Ah dedim, benim gibi mutevazıların en mutevazısının başına bu da mı gelecekti. Daha yeni bir devlet kurmam, bir anayasa yazmam ve dünyayı değiştirmem lazımdı halbuki.

Bu sonuncusunu demedim tabi. Öyle her şeye inanma okur. Yalan kendini gerçekle dokur.

7binli günlerimden beri ara ara takvim olarak kullandığım bu doğduğumdan beri geçen günleri sayma yöntemini, ümm'ül blogan'da yazıların başında da kullanıyorum. PHP'nin tarih fonksiyonları bir acayip, onun için her zaman tutmuyor ama yaklaşık olarak denk gidiyoruz.

4000 gün kadar önce başlarken derdim neydi hatırlamıyorum, ancak çok sonraları Mu'minun 113'te saymasını bilenlere sor kısmını okuduğumda aaa burada benden bahsediyor demiştim.

Takvim olarak kısa olmasından dolayı tercih ediyorum. 7.2.2012 mi daha kısa 11895 mi?
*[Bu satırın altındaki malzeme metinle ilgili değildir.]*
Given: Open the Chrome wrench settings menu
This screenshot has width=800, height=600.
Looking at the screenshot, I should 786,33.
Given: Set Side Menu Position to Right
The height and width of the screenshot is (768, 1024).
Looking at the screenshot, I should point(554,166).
Dümdüz ilerlediği, hafta içi, hafta sonu, ay, yıl falan bilmediği için kendimle ilgili plan/muhasebe yapması daha kolay geliyor. Planlarımı/değerlendirmemi yüz günlük yapıyorum ve mesela birine 95 gündür şeker yemedim demenin üç aydır şeker yemiyorum demekten (önemli olmasa da) bir farkı oluyor.
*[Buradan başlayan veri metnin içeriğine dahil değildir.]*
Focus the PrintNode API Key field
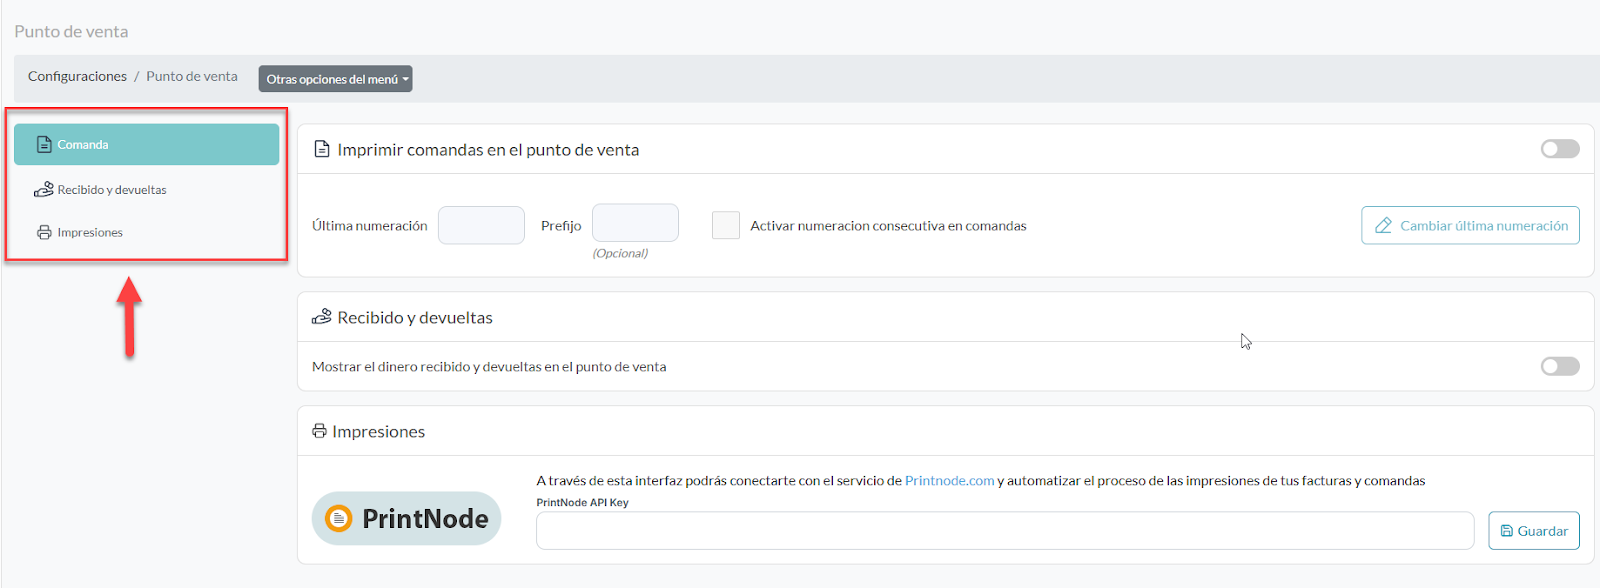The height and width of the screenshot is (588, 1600). (1004, 531)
Bundan daha önemlisi, her gün o sayı arttıkça bunun bir sınırı olduğunu hatırlıyorum. Ben olsam da olmasam da 2012 yılından 2013'e, 2113'e, 2513'e devretme ihtimali kuvvetli ama o sayaç bir gün duracak. Normal takvim kullanırken insan günlerinin bir sonu olduğunu gözden kaçırabiliyor, çünkü o takvimin ilerlemesinin benimle bir alakası yok, ancak 11894'ten 95'e atladığında, bunu gözden kaçırmam imkansız. Bir gün daha kayboldu, bir gün daha yaklaştın.

Bir de (bunu kimseye söylemeyin) yazılar olsun, sair konular olsun, sadece o gün için geçerli oluyor. Blog'daki yazıların başında bu sayıların yazması ondan, E(11895) bunu yazmış. E(11896) belki tamamen başka bir şey yazar, E(11900) ise ne olur Allah bilir. E fonksiyonu nonlineer kaotik bir fonksiyondur, nereden nereye döneceği belli olmaz, bakalım sonunda çizdiği şekil neye benzeyecek.

Hafızası fazla geriye gitmeyen, meselesini gün içinde halletmeye çalışan ve genelde ölümün kardeşi uykuya dalmadan önce yeryüzüyle ilgisini bitirmeye çalışan bir insanım. Çoğundan uzun vadeli işler yaptığım doğrudur, yine de yarın uyanmayacak olursam yeryüzünden olabilecek en az duygusal yükle ayrılmak isterim.

Bir de, ister istemez, o günü olabildiğince hakkıyla yaşamak gayreti oluyor. 11895. şansım bu benim diyormuş gibi. Yeryüzünde bir gün veya daha az kaldık diyenlerden olmamak için.

Bu anlattıklarımla megalomani teşhisini hafifletip dışarı çıkabilirim umarım.